[Collected data entries]

= Beginning of Section =

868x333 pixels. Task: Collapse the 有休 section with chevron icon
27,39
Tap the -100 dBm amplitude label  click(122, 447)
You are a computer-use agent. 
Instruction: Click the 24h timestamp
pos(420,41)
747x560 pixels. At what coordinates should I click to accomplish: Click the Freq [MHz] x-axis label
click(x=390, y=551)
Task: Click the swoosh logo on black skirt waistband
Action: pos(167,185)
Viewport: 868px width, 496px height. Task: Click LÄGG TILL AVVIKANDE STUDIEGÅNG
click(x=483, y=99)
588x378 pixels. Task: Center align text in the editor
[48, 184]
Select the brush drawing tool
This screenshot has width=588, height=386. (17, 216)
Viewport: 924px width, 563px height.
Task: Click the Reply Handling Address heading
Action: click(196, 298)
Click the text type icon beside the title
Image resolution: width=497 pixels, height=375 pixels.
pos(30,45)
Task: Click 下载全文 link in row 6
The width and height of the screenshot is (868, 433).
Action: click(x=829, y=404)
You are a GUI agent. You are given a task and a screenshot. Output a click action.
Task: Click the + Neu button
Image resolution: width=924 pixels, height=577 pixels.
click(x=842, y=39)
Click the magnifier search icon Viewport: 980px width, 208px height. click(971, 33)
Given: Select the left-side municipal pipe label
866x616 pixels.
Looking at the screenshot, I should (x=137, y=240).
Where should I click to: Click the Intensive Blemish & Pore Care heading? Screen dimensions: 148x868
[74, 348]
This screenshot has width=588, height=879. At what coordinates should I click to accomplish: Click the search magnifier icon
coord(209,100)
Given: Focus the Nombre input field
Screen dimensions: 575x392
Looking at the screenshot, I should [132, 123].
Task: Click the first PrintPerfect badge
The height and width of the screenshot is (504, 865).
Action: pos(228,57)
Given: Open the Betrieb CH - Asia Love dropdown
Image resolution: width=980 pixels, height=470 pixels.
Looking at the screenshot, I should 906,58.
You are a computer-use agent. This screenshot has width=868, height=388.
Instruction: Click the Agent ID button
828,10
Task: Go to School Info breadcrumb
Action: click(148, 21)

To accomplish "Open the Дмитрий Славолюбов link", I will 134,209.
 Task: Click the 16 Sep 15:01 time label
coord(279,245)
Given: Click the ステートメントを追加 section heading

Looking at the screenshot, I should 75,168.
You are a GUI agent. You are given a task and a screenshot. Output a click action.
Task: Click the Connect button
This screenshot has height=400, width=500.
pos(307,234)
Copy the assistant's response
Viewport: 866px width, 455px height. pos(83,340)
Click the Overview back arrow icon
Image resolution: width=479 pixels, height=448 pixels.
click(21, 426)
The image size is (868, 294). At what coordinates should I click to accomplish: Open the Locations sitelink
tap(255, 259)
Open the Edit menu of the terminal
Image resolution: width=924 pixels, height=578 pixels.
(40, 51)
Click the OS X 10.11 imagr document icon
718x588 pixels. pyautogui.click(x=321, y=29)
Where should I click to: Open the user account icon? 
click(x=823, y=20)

= End of Section =

→ ASSIGNED TASK:
Scan the lines above for "computer", then copy every one that has it.

→ RESPONSE TO THE EXERCISE:
You are a computer-use agent. 
You are a computer-use agent. This screenshot has width=868, height=388.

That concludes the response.